Sebastopol, CA--Early on, Dan Tow, author of the just-released SQL Tuning (O'Reilly, US $39.95) realized that the biggest factor in the performance of a business application is the speed of the SQL it runs. It took him a little longer to realize just how much room for improvement typically lies in that SQL--in fact, that the SQL that most affects the load on a system and the productivity of its end users can usually be improved by a large factor, often by a factor of two or more. The problem was finding reliable guidance on just how to tune SQL.
There are two basic issues that most people focus on when tuning SQL: how to find and interpret the execution plan of an SQL statement and how to change SQL to get a specific alternate execution plan. Tow provides the answers to these questions in "SQL Tuning" and addresses a third, even more critical question: How do you decide which execution plan a query should use?
The process involved is usually one of frustrating trial and error. As Tow explains, "Since real business-application queries can easily offer billions of alternative execution plans, tuning without a systematic method to choose your target execution plan is hopelessly inefficient. The problem is akin to finding yourself lost in strange city without a http://www.oreilly.com/catalog/sqltuning/map: working eyes and legs are not enough to take you where you need to go."
"SQL Tuning" details a diagram-based method for tuning SQL statements. The method is not iterative and random, but deterministic: you follow a well-defined process once, and at the end of that process you will know the optimal execution plan for the statement in question.

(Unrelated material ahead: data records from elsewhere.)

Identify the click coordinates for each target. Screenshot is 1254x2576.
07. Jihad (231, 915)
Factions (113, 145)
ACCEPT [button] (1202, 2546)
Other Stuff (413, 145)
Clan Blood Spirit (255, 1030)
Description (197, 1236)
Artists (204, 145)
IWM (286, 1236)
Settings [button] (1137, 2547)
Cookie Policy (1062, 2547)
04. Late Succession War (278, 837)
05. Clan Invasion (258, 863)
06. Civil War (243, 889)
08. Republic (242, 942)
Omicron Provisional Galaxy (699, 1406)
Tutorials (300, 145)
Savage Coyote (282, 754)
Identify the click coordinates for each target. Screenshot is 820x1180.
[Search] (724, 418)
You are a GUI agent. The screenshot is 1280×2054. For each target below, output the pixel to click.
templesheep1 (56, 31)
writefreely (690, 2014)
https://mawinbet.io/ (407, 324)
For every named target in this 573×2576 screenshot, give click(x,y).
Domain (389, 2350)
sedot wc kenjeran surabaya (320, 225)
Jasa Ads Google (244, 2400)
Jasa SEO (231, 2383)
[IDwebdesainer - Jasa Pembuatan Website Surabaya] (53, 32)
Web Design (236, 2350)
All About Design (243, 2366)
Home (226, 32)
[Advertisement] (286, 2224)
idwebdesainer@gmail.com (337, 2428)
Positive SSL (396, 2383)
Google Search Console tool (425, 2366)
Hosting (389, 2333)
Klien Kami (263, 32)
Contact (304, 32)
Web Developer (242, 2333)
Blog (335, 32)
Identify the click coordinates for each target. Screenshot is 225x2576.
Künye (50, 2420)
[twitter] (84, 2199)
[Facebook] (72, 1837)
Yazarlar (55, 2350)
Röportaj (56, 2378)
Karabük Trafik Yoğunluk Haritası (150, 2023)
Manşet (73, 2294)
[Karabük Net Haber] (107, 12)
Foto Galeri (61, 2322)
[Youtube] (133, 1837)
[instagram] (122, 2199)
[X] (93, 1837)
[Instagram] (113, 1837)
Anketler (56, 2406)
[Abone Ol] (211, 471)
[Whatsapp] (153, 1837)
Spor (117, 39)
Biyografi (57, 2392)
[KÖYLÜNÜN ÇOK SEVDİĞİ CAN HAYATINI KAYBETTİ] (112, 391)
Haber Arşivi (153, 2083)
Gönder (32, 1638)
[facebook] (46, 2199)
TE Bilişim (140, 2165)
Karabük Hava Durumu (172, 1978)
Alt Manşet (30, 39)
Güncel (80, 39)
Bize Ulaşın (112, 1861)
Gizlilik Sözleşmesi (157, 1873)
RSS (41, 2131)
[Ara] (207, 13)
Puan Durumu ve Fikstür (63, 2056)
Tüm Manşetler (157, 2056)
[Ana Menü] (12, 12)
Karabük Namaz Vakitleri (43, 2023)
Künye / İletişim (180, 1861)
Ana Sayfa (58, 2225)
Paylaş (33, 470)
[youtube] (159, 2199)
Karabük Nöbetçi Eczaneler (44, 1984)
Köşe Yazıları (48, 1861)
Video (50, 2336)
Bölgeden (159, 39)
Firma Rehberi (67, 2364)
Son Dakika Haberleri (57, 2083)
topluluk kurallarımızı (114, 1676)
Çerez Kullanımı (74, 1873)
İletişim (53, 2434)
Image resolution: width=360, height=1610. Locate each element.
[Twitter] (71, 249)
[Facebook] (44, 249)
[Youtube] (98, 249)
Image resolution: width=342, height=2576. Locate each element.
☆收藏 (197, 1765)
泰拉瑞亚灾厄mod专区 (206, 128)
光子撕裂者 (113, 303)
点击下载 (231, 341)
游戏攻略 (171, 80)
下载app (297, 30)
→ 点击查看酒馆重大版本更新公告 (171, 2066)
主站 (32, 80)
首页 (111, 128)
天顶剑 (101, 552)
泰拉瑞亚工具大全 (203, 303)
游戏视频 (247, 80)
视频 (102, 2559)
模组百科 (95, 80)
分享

The method involved not only leads you to an optimal plan quickly and in one pass, but also assures you that it is, indeed, the optimal plan. This last point is important because you'll know when to stop spending time trying to improve the execution of a SQL statement and seek improvement through other means, such as changes to indexes, the database design, or the application using the SQL.
"Dan doesn't guess," writes Jonathan Gennick in his foreword to the book. "He doesn't execute an iterative guess-loop, trying one idea after another in the hope of stumbling across an improvement. Instead, Dan uses an innovative and mathematically based diagramming method to derive the optimal, or near-optimal, execution plan for a SQL statement. Then he puts that plan into effect. And that's it. There's no guesswork, and there's no uncertainly as to whether further improvement is possible."
Written for readers who already know SQL and have an opportunity to tune SQL or the database where the SQL executes, "SQL Tuning" includes specific techniques for tuning on Oracle, Microsoft SQL Server, and IBM DB2. But since the book focuses on finding the optimum path to the data--which, according to Tow, is virtually independent of the database vendor--most of the book covers a vendor-independent solution to the problem.
The perfect companion to O'Reilly's "SQL in a Nutshell," this book will arm anyone who troubleshoots poorly tuned applications with a reliable and deterministic method for tuning their SQL queries.